Publié le 27 août 2025 10:32:00. Une nouvelle approche thérapeutique pourrait permettre aux femmes d’âge mûr de prolonger leur fenêtre de fertilité en réduisant les dommages génétiques liés au vieillissement des ovules, offrant ainsi une alternative à l’utilisation d’ovocytes donnés.
- Un médicament, appelé Lyvanta, a démontré une réduction de 84 % des dommages génétiques dans les ovules de souris plus âgées.
- La technique consiste à collecter des ovules immatures et à les traiter avec Lyvanta avant de les faire mûrir en laboratoire pour une fécondation in vitro (FIV).
- Cette approche pourrait également réduire le stress physique et psychologique lié aux injections hormonales traditionnelles utilisées pour stimuler la maturation des ovules.
Des chercheurs d’U-Ploid Biotechnologies ont mis au point un traitement prometteur qui pourrait révolutionner la manière dont la fertilité est préservée chez les femmes.

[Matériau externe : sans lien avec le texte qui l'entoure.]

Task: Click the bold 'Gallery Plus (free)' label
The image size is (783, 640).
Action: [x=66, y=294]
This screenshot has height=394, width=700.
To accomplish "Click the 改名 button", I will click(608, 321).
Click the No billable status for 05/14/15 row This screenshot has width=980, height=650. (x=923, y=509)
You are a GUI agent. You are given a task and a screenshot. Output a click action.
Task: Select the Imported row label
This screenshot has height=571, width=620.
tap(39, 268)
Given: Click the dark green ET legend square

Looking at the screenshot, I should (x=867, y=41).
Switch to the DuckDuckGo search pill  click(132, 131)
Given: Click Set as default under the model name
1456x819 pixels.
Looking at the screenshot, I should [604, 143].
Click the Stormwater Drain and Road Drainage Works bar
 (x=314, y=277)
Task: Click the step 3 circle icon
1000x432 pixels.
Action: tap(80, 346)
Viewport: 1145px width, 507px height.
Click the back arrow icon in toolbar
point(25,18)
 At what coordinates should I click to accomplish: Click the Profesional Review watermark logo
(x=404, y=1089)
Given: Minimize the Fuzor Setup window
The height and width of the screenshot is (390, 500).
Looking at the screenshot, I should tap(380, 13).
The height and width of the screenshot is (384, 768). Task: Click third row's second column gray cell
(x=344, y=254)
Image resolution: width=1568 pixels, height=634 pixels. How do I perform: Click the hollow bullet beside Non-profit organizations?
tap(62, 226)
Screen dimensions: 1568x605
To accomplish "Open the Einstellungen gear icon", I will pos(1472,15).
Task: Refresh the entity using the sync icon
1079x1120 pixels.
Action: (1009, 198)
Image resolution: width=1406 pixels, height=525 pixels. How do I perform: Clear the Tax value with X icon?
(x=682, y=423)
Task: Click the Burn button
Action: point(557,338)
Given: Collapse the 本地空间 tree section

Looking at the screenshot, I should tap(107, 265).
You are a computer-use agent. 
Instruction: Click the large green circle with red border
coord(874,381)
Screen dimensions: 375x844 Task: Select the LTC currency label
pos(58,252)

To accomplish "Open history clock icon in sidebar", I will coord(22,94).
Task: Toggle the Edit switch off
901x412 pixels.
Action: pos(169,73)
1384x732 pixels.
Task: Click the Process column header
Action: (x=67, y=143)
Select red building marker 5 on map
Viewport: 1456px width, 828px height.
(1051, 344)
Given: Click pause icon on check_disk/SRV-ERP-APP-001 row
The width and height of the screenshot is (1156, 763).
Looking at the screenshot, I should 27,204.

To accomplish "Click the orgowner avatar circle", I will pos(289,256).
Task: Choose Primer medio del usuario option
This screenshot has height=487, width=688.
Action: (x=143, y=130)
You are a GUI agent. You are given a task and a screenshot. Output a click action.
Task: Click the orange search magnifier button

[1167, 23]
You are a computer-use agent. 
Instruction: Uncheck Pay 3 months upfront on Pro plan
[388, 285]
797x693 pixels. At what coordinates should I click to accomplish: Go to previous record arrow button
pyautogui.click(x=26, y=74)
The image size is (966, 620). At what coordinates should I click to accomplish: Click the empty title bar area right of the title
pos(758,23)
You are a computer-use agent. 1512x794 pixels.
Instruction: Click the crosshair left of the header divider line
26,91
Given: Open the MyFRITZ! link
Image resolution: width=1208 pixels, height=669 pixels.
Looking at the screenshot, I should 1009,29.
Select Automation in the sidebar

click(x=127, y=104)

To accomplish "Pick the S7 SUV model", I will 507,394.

Le Dr Jordan Abdi, cofondateur de l’entreprise, souligne l’importance de cette avancée :
« Il y a encore beaucoup de travail à faire, mais le potentiel est très excitant. Nous espérons qu’il sera transformateur. »
Dr Jordan Abdi, cofondateur d’U-Ploid Biotechnologies
Le processus naturel de maturation des ovules est complexe. Les femmes naissent avec une réserve d’ovules immatures, qui ne mûrissent que pendant le cycle d’ovulation. Cependant, avec l’âge, la qualité de ces ovules diminue, augmentant le risque d’erreurs lors de la maturation. Ces erreurs peuvent entraîner des dommages au matériel génétique, rendant la fécondation difficile ou conduisant à des fausses couches. L’objectif de cette nouvelle thérapie est de prévenir ces dommages.
Actuellement, les femmes de plus de 42 ans confrontées à des difficultés de conception ont souvent recours au don d’ovocytes, une option qui peut être émotionnellement difficile. Selon le Dr Abdi :
« Nous avons compris [le mécanisme scientifique] de ce problème depuis une décennie, mais nous n’avons jamais pu l’éviter auparavant. Tant que les femmes ont encore des ovules, ceux-ci peuvent être traités. Cela pourrait prolonger la fenêtre de reproduction d’une femme jusqu’à la ménopause. »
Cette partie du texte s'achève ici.